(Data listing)

-.-.-

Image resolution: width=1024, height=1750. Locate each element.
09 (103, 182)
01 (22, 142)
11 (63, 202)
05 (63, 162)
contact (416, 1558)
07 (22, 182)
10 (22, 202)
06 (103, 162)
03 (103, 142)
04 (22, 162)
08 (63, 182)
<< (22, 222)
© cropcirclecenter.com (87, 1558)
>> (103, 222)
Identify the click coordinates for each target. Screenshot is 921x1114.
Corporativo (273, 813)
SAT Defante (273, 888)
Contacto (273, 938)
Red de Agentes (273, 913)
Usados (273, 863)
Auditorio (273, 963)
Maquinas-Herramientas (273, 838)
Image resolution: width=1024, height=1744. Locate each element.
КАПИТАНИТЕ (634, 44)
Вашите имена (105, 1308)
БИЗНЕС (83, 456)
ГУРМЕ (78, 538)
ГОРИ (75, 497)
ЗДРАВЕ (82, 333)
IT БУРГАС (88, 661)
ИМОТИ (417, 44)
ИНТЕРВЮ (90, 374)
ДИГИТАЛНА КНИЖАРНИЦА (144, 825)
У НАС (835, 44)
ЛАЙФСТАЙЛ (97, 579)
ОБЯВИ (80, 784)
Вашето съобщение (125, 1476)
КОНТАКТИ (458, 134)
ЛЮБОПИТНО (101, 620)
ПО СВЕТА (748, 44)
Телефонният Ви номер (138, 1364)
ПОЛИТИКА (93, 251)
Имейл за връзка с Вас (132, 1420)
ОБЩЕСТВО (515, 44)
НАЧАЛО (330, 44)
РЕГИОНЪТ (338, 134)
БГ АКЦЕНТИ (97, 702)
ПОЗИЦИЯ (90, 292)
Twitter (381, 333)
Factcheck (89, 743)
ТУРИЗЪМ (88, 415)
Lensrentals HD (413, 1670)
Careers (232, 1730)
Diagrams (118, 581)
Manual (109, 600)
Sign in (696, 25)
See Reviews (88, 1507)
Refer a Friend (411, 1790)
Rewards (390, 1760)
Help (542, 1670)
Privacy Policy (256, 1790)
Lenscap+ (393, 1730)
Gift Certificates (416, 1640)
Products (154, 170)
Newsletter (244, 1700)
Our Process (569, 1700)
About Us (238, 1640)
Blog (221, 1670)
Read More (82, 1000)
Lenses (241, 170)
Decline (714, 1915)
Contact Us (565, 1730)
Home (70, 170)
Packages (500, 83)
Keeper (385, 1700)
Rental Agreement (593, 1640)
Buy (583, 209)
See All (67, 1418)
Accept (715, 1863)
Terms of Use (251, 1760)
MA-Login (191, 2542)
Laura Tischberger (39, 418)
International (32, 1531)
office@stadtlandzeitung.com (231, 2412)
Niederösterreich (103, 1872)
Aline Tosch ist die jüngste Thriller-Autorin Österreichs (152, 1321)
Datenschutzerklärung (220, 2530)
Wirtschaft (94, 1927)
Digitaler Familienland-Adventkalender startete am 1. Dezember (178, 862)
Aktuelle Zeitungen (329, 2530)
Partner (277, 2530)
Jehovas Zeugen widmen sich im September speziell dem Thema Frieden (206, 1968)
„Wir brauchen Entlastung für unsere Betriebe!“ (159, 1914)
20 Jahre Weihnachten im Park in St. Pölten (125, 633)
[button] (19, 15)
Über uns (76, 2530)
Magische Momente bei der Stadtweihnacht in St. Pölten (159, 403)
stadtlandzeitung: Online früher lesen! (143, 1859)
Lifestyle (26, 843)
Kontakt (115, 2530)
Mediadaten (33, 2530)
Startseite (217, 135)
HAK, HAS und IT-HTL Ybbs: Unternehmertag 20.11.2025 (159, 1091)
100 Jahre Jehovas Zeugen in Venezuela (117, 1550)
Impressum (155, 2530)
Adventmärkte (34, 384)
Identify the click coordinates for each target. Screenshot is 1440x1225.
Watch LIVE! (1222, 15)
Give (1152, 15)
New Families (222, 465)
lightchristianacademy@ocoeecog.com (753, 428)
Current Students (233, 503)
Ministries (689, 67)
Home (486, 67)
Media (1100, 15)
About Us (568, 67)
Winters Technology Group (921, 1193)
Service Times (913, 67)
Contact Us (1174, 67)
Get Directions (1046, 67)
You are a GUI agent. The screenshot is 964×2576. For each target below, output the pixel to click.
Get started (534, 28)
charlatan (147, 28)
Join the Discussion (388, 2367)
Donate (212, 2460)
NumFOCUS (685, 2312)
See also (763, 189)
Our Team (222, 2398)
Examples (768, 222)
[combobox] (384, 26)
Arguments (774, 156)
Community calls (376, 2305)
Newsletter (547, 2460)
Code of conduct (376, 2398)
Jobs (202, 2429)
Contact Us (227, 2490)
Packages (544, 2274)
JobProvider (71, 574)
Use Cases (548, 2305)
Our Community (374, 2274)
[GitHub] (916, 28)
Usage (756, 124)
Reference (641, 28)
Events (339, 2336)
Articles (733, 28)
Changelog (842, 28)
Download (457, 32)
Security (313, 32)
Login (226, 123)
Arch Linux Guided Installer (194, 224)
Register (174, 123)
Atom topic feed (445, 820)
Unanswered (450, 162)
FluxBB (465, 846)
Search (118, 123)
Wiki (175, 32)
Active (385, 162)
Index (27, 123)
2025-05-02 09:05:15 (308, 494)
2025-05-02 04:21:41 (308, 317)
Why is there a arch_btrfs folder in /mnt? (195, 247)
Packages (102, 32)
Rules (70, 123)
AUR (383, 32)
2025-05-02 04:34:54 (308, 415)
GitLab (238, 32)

-.-.-

▶ [WHAT YOU NEED TO DO] Update the records above so that "Packages" becomes "Bundles" everywhere it appears, with everything else left unchanged.

▶ [OUTPUT BELOW]
Image resolution: width=1024, height=1750. Locate each element.
09 (103, 182)
01 (22, 142)
11 (63, 202)
05 (63, 162)
contact (416, 1558)
07 (22, 182)
10 (22, 202)
06 (103, 162)
03 (103, 142)
04 (22, 162)
08 (63, 182)
<< (22, 222)
© cropcirclecenter.com (87, 1558)
>> (103, 222)
Identify the click coordinates for each target. Screenshot is 921x1114.
Corporativo (273, 813)
SAT Defante (273, 888)
Contacto (273, 938)
Red de Agentes (273, 913)
Usados (273, 863)
Auditorio (273, 963)
Maquinas-Herramientas (273, 838)
Image resolution: width=1024, height=1744. Locate each element.
КАПИТАНИТЕ (634, 44)
Вашите имена (105, 1308)
БИЗНЕС (83, 456)
ГУРМЕ (78, 538)
ГОРИ (75, 497)
ЗДРАВЕ (82, 333)
IT БУРГАС (88, 661)
ИМОТИ (417, 44)
ИНТЕРВЮ (90, 374)
ДИГИТАЛНА КНИЖАРНИЦА (144, 825)
У НАС (835, 44)
ЛАЙФСТАЙЛ (97, 579)
ОБЯВИ (80, 784)
Вашето съобщение (125, 1476)
КОНТАКТИ (458, 134)
ЛЮБОПИТНО (101, 620)
ПО СВЕТА (748, 44)
Телефонният Ви номер (138, 1364)
ПОЛИТИКА (93, 251)
Имейл за връзка с Вас (132, 1420)
ОБЩЕСТВО (515, 44)
НАЧАЛО (330, 44)
РЕГИОНЪТ (338, 134)
БГ АКЦЕНТИ (97, 702)
ПОЗИЦИЯ (90, 292)
Twitter (381, 333)
Factcheck (89, 743)
ТУРИЗЪМ (88, 415)
Lensrentals HD (413, 1670)
Careers (232, 1730)
Diagrams (118, 581)
Manual (109, 600)
Sign in (696, 25)
See Reviews (88, 1507)
Refer a Friend (411, 1790)
Rewards (390, 1760)
Help (542, 1670)
Privacy Policy (256, 1790)
Lenscap+ (393, 1730)
Gift Certificates (416, 1640)
Products (154, 170)
Newsletter (244, 1700)
Our Process (569, 1700)
About Us (238, 1640)
Blog (221, 1670)
Read More (82, 1000)
Lenses (241, 170)
Decline (714, 1915)
Contact Us (565, 1730)
Home (70, 170)
Bundles (500, 83)
Keeper (385, 1700)
Rental Agreement (593, 1640)
Buy (583, 209)
See All (67, 1418)
Accept (715, 1863)
Terms of Use (251, 1760)
MA-Login (191, 2542)
Laura Tischberger (39, 418)
International (32, 1531)
office@stadtlandzeitung.com (231, 2412)
Niederösterreich (103, 1872)
Aline Tosch ist die jüngste Thriller-Autorin Österreichs (152, 1321)
Datenschutzerklärung (220, 2530)
Wirtschaft (94, 1927)
Digitaler Familienland-Adventkalender startete am 1. Dezember (178, 862)
Aktuelle Zeitungen (329, 2530)
Partner (277, 2530)
Jehovas Zeugen widmen sich im September speziell dem Thema Frieden (206, 1968)
„Wir brauchen Entlastung für unsere Betriebe!“ (159, 1914)
20 Jahre Weihnachten im Park in St. Pölten (125, 633)
[button] (19, 15)
Über uns (76, 2530)
Magische Momente bei der Stadtweihnacht in St. Pölten (159, 403)
stadtlandzeitung: Online früher lesen! (143, 1859)
Lifestyle (26, 843)
Kontakt (115, 2530)
Mediadaten (33, 2530)
Startseite (217, 135)
HAK, HAS und IT-HTL Ybbs: Unternehmertag 20.11.2025 (159, 1091)
100 Jahre Jehovas Zeugen in Venezuela (117, 1550)
Impressum (155, 2530)
Adventmärkte (34, 384)
Identify the click coordinates for each target. Screenshot is 1440x1225.
Watch LIVE! (1222, 15)
Give (1152, 15)
New Families (222, 465)
lightchristianacademy@ocoeecog.com (753, 428)
Current Students (233, 503)
Ministries (689, 67)
Home (486, 67)
Media (1100, 15)
About Us (568, 67)
Winters Technology Group (921, 1193)
Service Times (913, 67)
Contact Us (1174, 67)
Get Directions (1046, 67)
You are a GUI agent. The screenshot is 964×2576. For each target below, output the pixel to click.
Get started (534, 28)
charlatan (147, 28)
Join the Discussion (388, 2367)
Donate (212, 2460)
NumFOCUS (685, 2312)
See also (763, 189)
Our Team (222, 2398)
Examples (768, 222)
[combobox] (384, 26)
Arguments (774, 156)
Community calls (376, 2305)
Newsletter (547, 2460)
Code of conduct (376, 2398)
Jobs (202, 2429)
Contact Us (227, 2490)
Bundles (544, 2274)
JobProvider (71, 574)
Use Cases (548, 2305)
Our Community (374, 2274)
[GitHub] (916, 28)
Usage (756, 124)
Reference (641, 28)
Events (339, 2336)
Articles (733, 28)
Changelog (842, 28)
Download (457, 32)
Security (313, 32)
Login (226, 123)
Arch Linux Guided Installer (194, 224)
Register (174, 123)
Atom topic feed (445, 820)
Unanswered (450, 162)
FluxBB (465, 846)
Search (118, 123)
Wiki (175, 32)
Active (385, 162)
Index (27, 123)
2025-05-02 09:05:15 (308, 494)
2025-05-02 04:21:41 (308, 317)
Why is there a arch_btrfs folder in /mnt? (195, 247)
Bundles (102, 32)
Rules (70, 123)
AUR (383, 32)
2025-05-02 04:34:54 (308, 415)
GitLab (238, 32)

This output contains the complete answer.